Giri Prakash, ARM Data Services and Operations Manager (Oak Ridge National Laboratory, or ORNL), is enthusiastic about this growth. “It helps us provide scientific users with long-term and high-resolution observational data of various atmospheric states that span over 24 years. With our continued commitment to providing high-quality data, users can perform multi-year research with ease.”

Staying Ahead of the Wave

For the future, Prakash explains, the ARM Data Center implemented a scalable computer architecture to handle the ever-growing data.

The ARM Data Center uses Oak Ridge’s high-performance storage system to deep-archive the data. The storage system has a current capacity of 50 petabytes. The ARM Data Center also substantially increased the online storage resource as part of its recent upgrade.

ARM is now also deploying two high-performance computing clusters to help with data processing and analysis.

With these newly increased capacities in storage and computing clusters, both infrastructure and research users will be able to do big-data processing, analysis, and visualization.

User Friendly with a Vengeance

ARM users are responding: Use is rising in synchronicity with the arrival and availability of more data.

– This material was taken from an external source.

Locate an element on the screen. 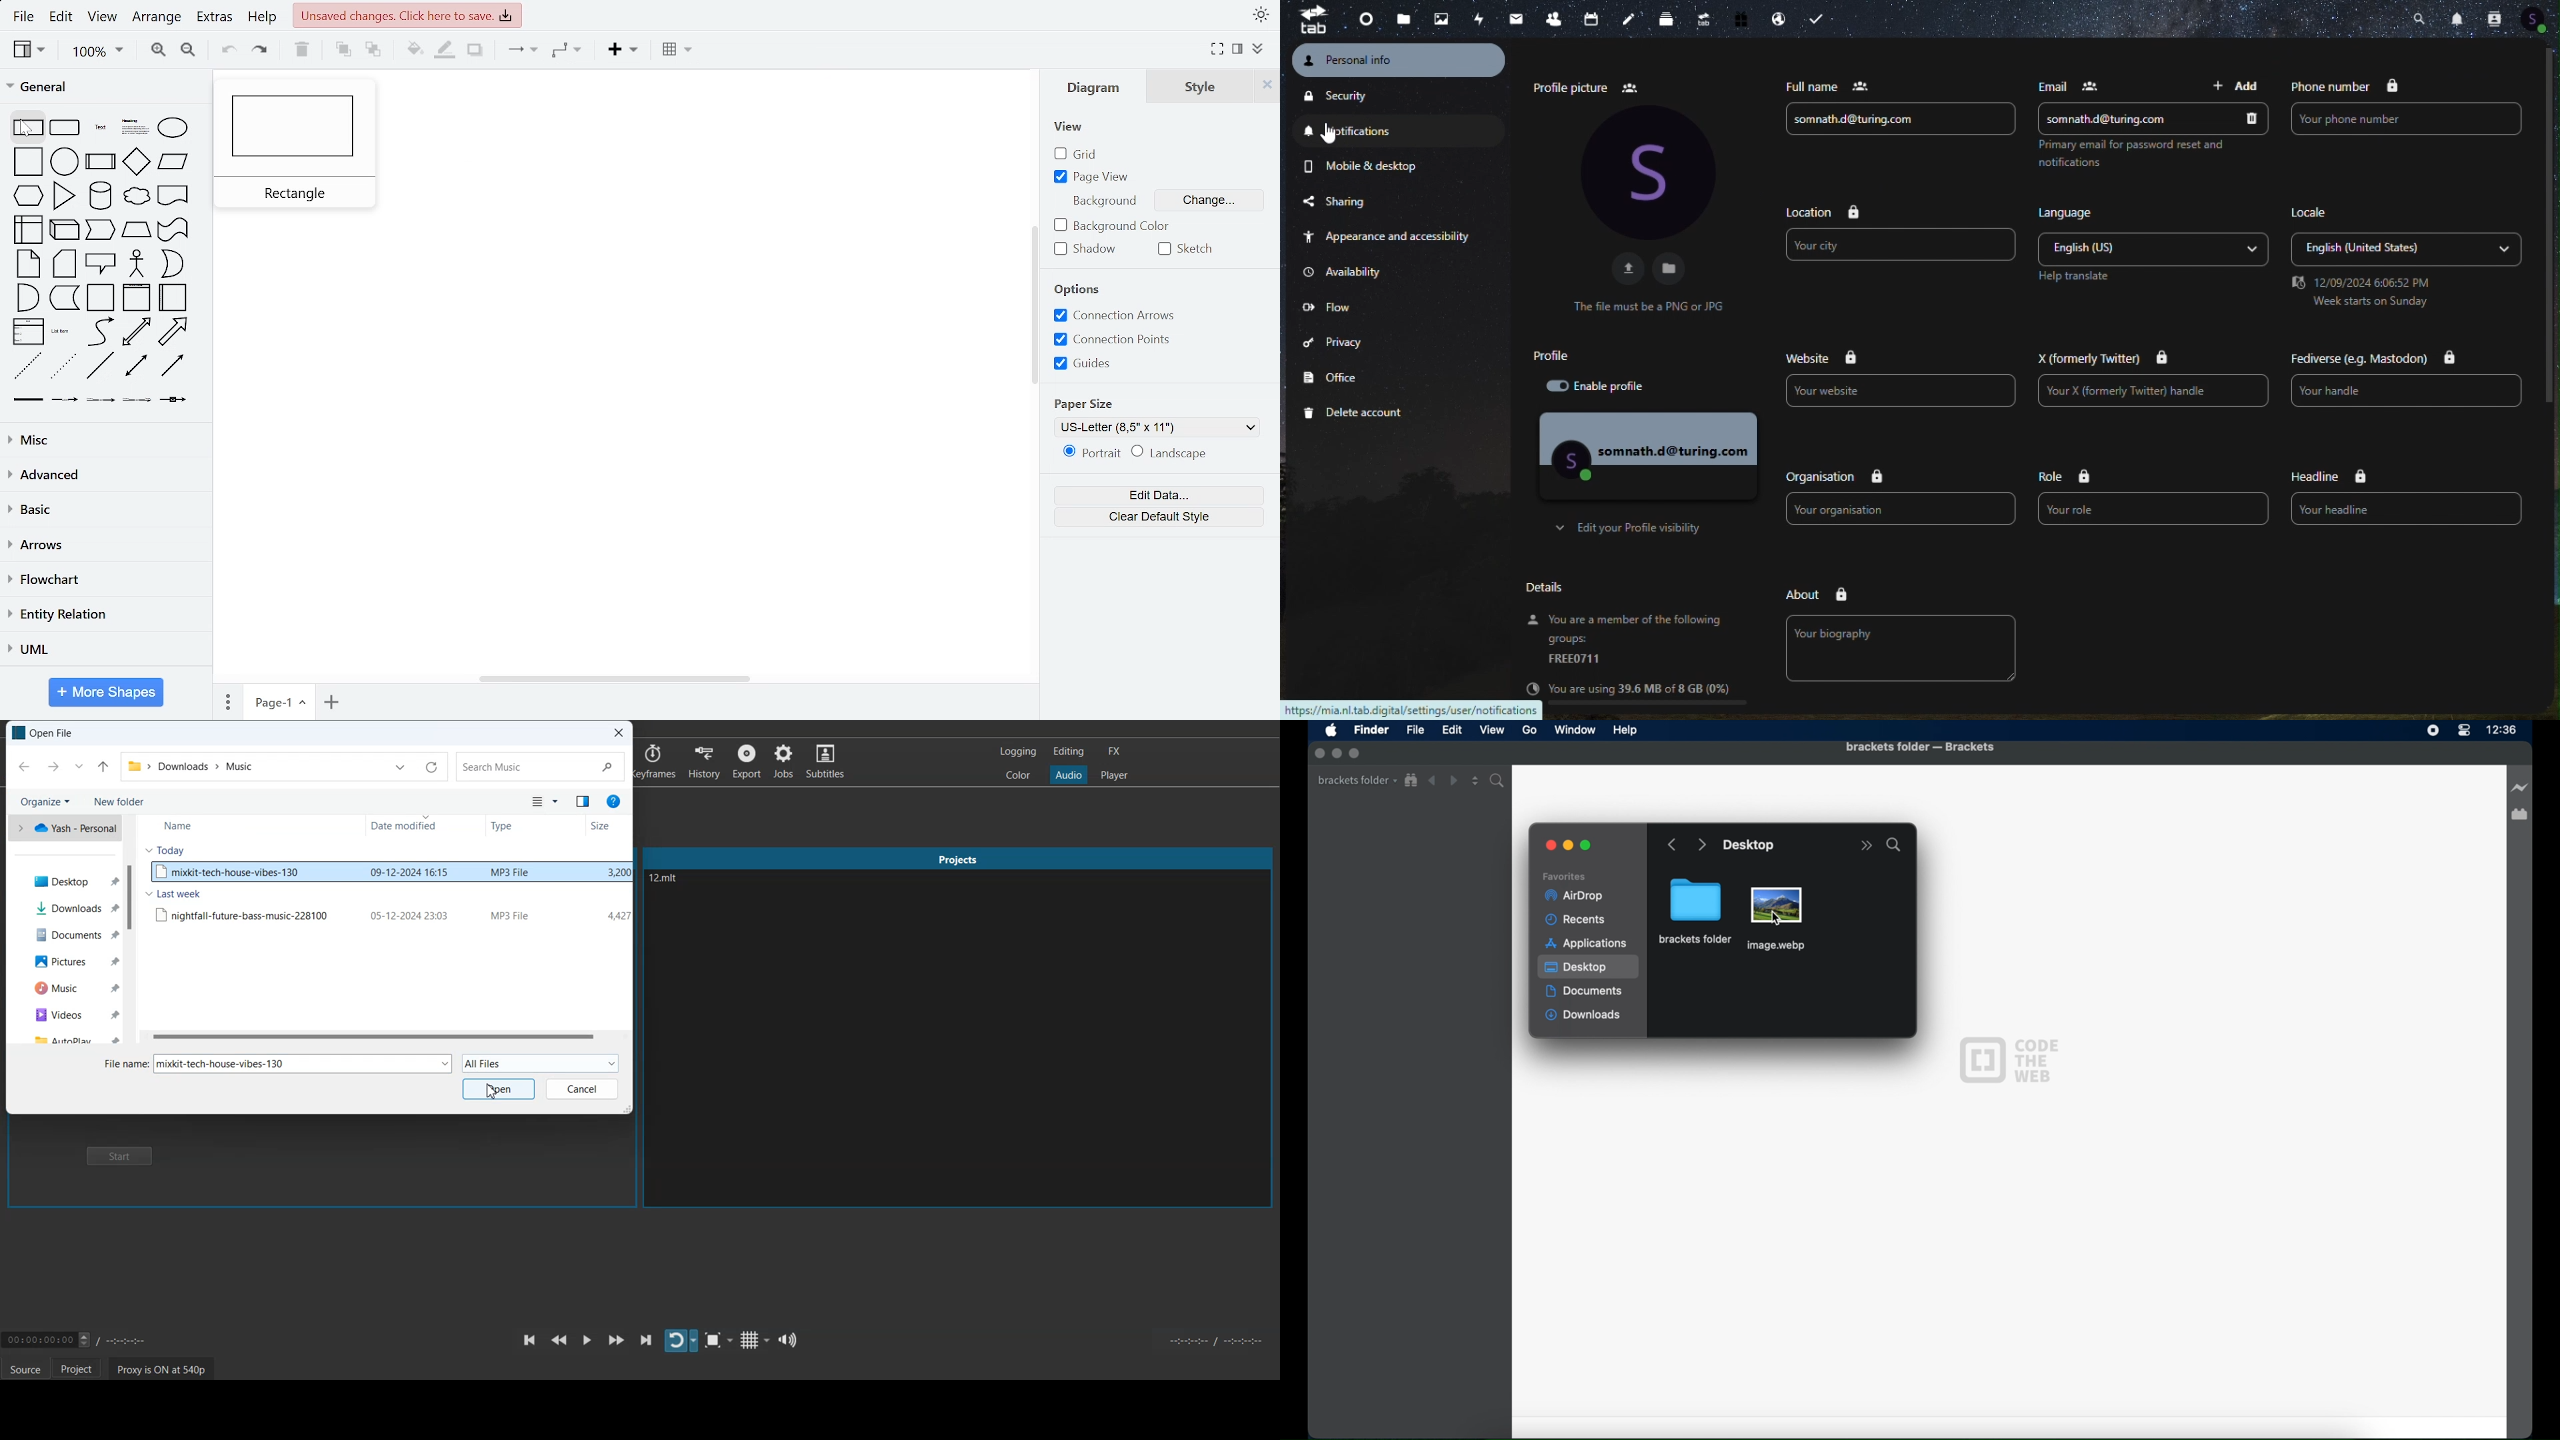 The height and width of the screenshot is (1456, 2576). Documents is located at coordinates (63, 934).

It’s a textbook case of “if we offer it, they will want it.”

At present, over 2 million files per month are being requested by the scientific community, which amounts to over 30 terabytes of data. So ARM data are seriously popular.

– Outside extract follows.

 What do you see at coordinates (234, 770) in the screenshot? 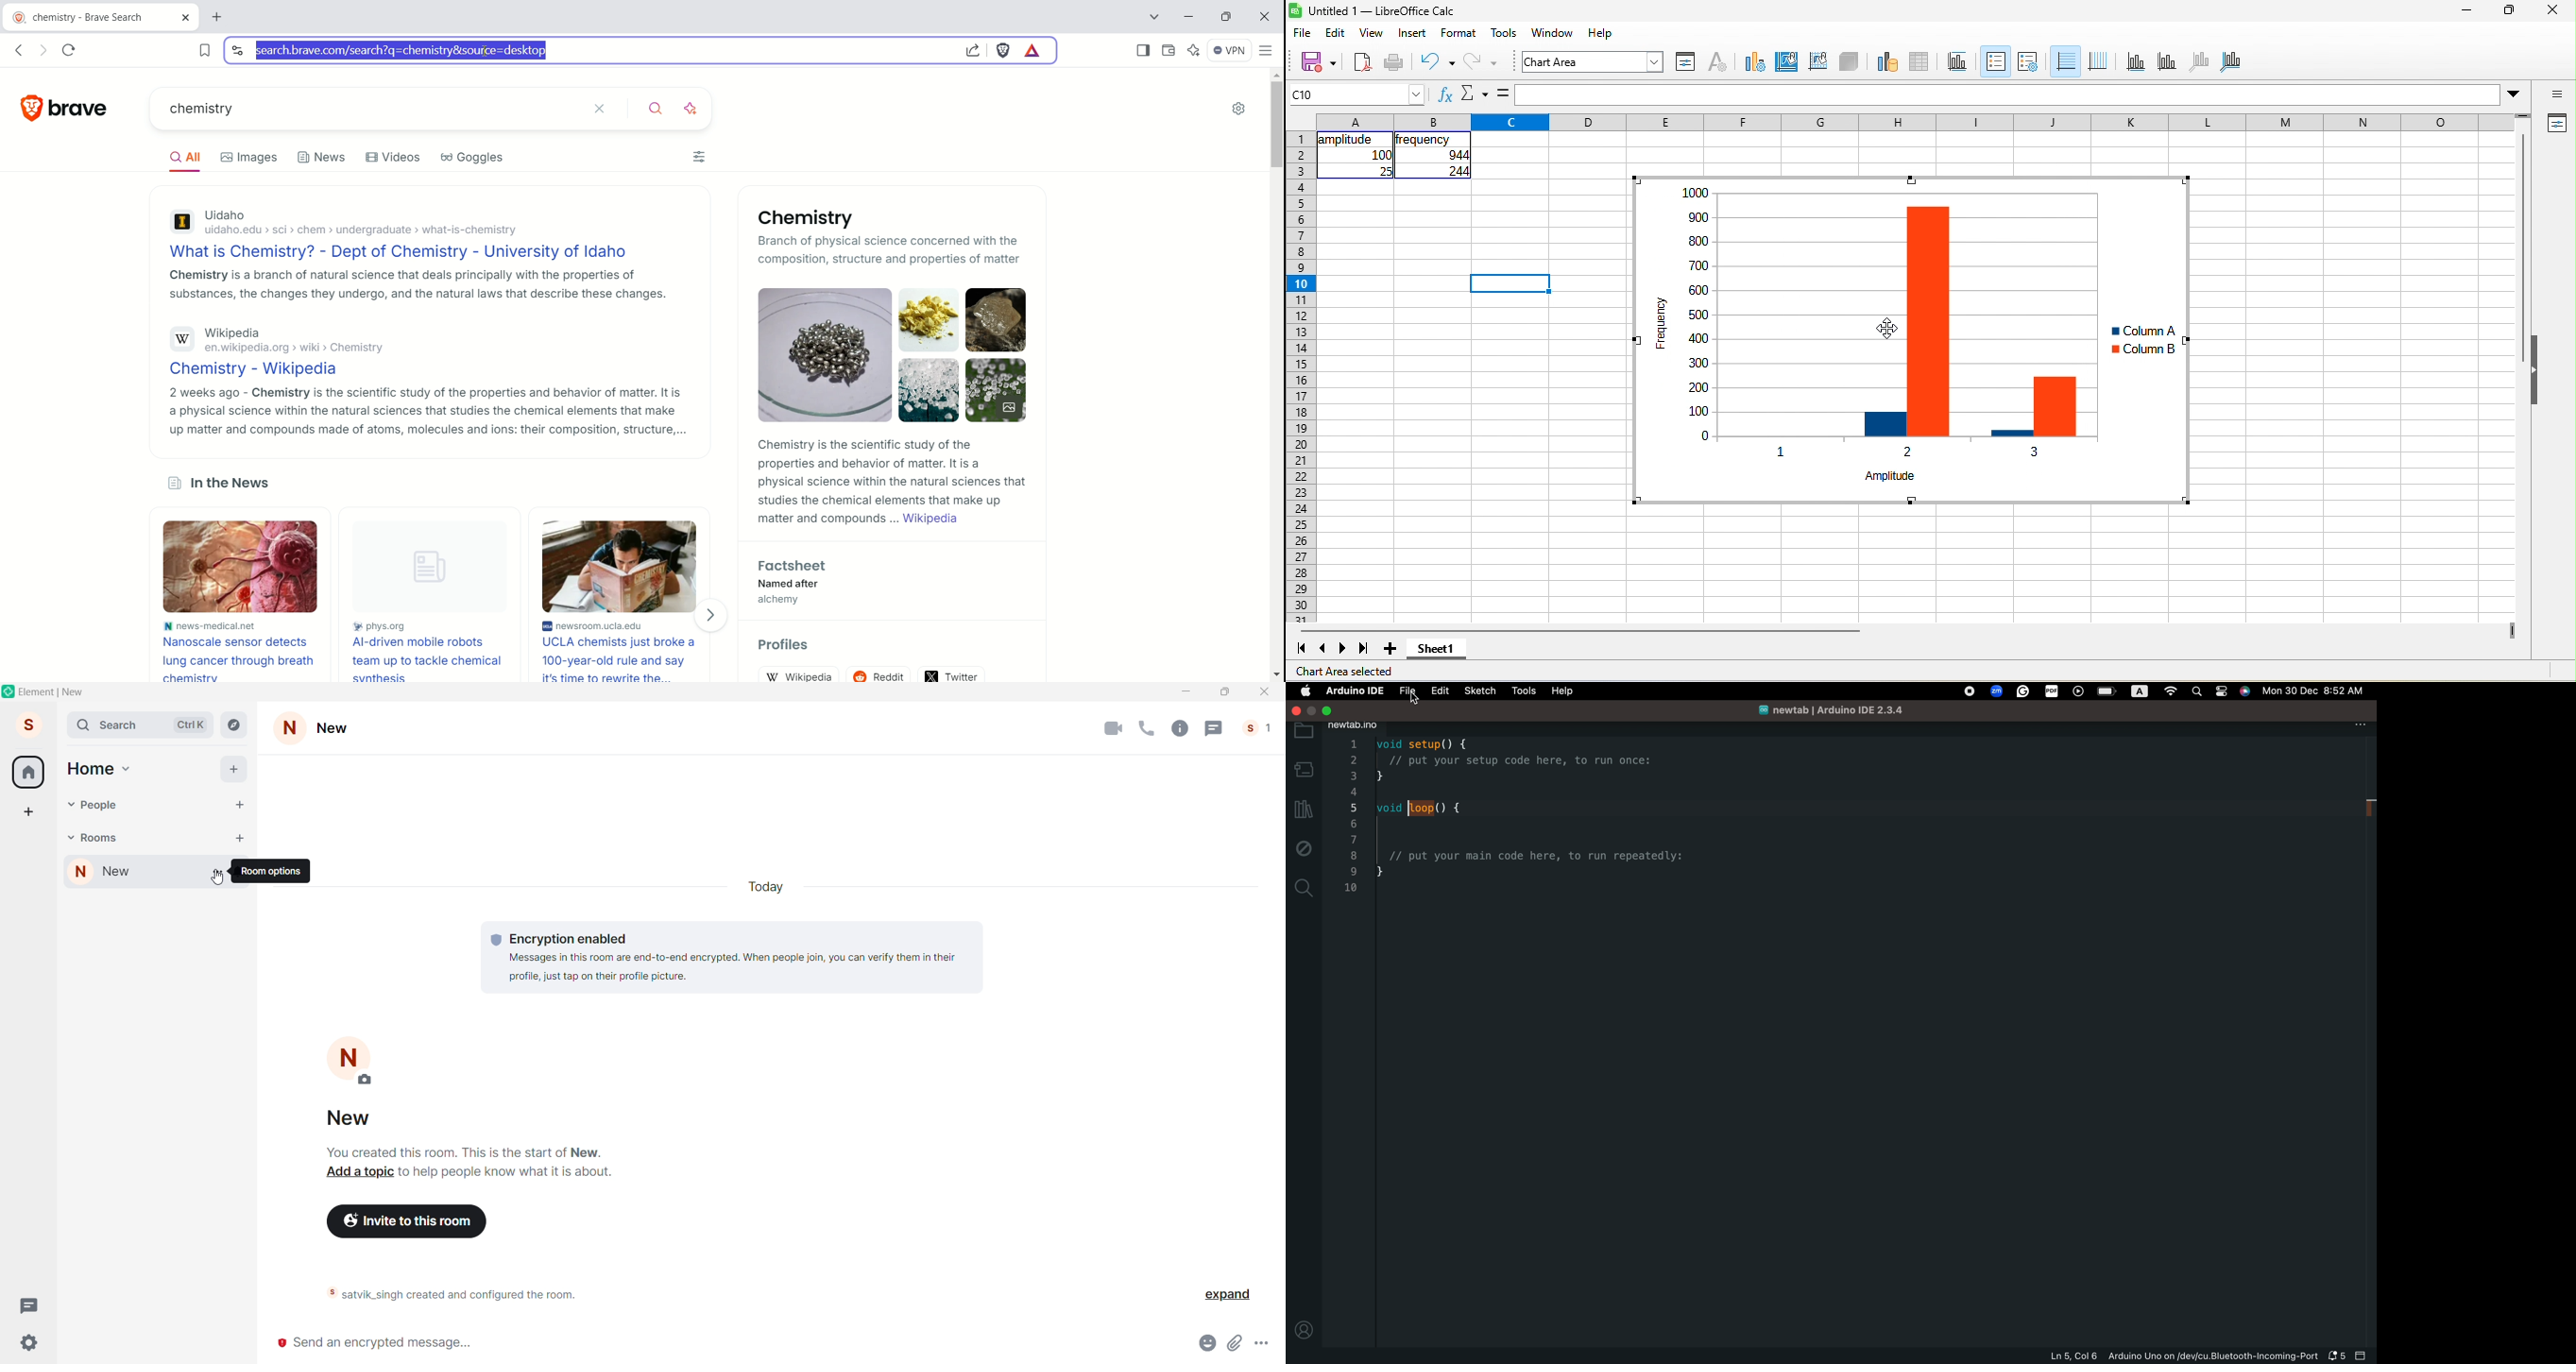
I see `Add` at bounding box center [234, 770].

Asked if the ARM Data Center is the largest collection climate data that’s open to the public, Prakash responds with a scientist’s concern for accuracy.“I don’t think we are the largest climate data center in the world.

“There are bigger climate data collections such as climate model repositories and NASA satellite products.” Prakash continues, “But I am confident that we are one of the largest data centers for high-resolution, climate observational data derived from sensors from various experimental sites.”

That’s a good platform to build on, and the data flowing in and out of the ADC at ever increasing rates prove that ARM intends to do just that.

The ARM Climate Research Facility is a national scientific user facility funded through the U.S. Department of Energy’s Office of Science. The ARM Facility is operated by nine Department of Energy national laboratories, including Oak Ridge National Laboratory.